36歳という若さで世界三大国際映画祭すべて受賞という快挙を成し遂げた、ファティ・アキンの監督作「女は二度決断する」を観た。この映画は第75回ゴールデングローブ賞外国語映画賞受賞を受賞している。

 

ドイツ・ハンブルクのトルコ人コミュニティが舞台。主人公である女性カティヤはトルコ移民であるヌーリと結婚し、一人息子と幸せな家庭を築いていた。ある日、白昼に爆弾が爆発し、ヌーリと愛息ロッコが犠牲になる。警察はトルコ人同士の抗争を疑うが、実は人種差別主義者のドイツ人(ネオナチ)によるテロであることが判明するも裁判は思うように進まない。憎悪と絶望の中、女が向かう先は…。

 

とまあ、最愛の家族を失った女がたどる末路という、よくあるストーリー。ひとまず、感想を述べると駄作だった。映画の展開が雑で、バツバツと切られている印象だし、断片的に3つに分けているように見せているけれどそのどれもが意味がなく終わっている。
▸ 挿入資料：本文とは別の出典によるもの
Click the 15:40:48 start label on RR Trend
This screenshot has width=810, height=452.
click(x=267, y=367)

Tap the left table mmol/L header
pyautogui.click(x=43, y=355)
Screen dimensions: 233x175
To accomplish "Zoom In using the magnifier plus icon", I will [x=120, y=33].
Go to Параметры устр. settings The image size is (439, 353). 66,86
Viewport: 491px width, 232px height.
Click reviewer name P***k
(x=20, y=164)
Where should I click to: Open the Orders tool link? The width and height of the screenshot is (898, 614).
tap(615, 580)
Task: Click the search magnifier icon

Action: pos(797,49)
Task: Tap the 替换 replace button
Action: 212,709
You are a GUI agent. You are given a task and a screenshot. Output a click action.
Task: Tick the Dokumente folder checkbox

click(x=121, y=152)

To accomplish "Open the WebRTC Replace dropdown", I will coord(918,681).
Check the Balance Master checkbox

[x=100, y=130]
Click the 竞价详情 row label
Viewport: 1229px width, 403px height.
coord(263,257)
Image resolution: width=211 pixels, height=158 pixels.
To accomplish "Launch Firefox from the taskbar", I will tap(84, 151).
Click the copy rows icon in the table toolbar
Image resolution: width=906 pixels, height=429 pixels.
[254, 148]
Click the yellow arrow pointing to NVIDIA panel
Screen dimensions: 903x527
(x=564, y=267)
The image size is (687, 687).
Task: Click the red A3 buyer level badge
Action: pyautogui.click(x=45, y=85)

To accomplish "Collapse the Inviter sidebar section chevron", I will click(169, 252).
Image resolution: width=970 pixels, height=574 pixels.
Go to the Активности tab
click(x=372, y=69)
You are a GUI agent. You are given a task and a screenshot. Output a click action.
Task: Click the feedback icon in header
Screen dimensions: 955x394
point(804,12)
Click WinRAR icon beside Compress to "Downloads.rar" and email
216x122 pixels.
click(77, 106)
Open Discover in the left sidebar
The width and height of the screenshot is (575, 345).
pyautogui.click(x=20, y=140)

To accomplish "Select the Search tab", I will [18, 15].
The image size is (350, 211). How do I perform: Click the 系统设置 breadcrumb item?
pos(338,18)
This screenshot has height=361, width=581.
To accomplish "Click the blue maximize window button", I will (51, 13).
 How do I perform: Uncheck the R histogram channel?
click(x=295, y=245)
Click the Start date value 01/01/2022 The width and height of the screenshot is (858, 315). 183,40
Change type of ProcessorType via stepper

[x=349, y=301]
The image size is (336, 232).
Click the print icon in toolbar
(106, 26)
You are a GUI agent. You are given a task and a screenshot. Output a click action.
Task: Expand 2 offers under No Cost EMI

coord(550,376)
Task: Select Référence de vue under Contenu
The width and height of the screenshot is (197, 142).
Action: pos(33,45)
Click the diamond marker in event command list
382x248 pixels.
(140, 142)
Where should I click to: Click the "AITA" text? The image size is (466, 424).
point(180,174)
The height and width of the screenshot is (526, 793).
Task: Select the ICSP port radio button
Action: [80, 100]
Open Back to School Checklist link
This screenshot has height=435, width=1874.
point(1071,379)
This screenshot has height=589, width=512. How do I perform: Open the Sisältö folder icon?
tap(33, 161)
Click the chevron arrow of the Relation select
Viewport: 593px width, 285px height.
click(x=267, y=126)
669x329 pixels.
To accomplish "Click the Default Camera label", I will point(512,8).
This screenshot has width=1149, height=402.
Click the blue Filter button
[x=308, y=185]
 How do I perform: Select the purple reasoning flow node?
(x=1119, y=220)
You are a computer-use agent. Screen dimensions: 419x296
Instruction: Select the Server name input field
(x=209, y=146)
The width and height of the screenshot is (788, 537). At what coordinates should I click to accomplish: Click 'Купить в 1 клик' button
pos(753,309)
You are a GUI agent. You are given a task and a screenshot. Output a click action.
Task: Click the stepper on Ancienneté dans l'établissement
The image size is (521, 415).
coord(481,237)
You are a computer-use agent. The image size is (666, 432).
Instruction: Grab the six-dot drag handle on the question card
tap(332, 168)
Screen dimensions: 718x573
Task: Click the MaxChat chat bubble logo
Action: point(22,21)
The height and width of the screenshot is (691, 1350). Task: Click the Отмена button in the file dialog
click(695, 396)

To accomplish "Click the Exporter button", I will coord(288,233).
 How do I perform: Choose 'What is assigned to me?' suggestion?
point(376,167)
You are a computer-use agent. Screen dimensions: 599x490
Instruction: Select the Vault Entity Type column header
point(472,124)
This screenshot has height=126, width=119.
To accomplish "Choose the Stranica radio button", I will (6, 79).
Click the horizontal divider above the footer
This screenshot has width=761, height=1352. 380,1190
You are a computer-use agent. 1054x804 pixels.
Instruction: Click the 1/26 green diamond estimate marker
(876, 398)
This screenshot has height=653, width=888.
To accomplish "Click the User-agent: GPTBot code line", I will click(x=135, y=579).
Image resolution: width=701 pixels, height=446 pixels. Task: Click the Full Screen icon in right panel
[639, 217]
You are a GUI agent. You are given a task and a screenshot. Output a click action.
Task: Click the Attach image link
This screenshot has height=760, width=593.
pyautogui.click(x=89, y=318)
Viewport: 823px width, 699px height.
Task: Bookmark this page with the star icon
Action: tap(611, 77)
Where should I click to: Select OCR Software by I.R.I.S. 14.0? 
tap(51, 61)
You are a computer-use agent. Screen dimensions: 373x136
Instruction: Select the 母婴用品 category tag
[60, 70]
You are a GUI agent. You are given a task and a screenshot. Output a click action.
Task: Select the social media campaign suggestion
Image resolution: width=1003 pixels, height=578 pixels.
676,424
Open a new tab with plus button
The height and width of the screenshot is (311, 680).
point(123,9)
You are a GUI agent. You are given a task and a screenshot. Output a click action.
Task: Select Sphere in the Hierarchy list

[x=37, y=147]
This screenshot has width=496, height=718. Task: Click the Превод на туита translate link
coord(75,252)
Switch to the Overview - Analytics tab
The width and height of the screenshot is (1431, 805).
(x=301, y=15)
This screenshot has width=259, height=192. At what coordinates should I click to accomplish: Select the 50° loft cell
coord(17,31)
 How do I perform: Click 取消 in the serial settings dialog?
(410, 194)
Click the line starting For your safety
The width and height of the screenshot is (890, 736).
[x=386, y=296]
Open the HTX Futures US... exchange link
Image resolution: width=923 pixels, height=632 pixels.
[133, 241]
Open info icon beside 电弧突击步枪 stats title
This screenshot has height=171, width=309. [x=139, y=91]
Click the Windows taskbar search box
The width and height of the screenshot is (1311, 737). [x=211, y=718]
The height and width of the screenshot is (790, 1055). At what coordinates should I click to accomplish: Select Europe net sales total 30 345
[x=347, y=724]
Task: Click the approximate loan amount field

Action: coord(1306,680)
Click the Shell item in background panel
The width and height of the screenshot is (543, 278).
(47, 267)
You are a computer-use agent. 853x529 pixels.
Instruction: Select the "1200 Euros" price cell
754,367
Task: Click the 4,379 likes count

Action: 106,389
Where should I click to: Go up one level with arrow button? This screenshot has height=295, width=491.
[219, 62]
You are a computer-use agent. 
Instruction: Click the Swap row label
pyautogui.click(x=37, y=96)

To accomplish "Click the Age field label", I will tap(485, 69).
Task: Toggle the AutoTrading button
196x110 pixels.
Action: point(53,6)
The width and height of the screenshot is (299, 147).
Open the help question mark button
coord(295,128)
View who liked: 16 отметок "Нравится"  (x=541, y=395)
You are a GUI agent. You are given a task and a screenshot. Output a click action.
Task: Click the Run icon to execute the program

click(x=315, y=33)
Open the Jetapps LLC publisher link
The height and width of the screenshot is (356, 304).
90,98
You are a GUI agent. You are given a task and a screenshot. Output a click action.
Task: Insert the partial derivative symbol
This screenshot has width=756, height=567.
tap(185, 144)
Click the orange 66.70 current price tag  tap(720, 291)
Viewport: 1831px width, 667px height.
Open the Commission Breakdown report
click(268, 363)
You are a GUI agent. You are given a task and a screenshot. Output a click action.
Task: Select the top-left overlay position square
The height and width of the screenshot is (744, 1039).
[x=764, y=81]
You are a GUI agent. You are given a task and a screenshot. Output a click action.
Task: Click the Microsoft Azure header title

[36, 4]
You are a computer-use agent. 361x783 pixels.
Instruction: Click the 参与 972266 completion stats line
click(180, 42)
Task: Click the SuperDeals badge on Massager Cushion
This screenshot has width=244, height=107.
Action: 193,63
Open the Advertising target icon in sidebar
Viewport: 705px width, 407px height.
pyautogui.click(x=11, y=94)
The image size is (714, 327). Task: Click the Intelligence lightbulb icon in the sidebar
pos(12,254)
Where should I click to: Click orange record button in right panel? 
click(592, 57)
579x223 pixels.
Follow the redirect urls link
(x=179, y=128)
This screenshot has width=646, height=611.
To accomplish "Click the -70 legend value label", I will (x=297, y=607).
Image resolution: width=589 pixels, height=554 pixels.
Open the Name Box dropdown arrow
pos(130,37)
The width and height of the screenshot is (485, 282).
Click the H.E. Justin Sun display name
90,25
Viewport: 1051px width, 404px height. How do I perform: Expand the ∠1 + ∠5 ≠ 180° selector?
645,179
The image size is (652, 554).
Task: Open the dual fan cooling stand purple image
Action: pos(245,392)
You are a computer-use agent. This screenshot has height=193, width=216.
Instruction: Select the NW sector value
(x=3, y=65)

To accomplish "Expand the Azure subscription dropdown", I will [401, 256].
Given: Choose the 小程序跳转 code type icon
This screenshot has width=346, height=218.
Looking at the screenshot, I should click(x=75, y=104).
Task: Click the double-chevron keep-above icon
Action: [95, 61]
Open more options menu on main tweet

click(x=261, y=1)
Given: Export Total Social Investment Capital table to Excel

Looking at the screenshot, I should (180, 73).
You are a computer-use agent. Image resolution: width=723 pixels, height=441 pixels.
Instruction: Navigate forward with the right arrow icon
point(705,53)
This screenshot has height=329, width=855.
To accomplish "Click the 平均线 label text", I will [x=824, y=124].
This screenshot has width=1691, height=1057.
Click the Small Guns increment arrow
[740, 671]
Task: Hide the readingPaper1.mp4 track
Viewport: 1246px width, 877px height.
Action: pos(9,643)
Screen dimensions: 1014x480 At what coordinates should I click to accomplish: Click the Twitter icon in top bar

裁判の様子が山場なのかもしれないが、それも面白い展開があるわけでもなく、よくわからない構成。ズームになったり、証言者の説明や目立ちすぎる弁護士・検察官など、どこを切り取ってもよくわからない。最終的なエンディングも想像のつく展開で、「後味が悪かった」という感想を述べることすら惜しいくらいおもしろくない。かなり不満足な作品だった。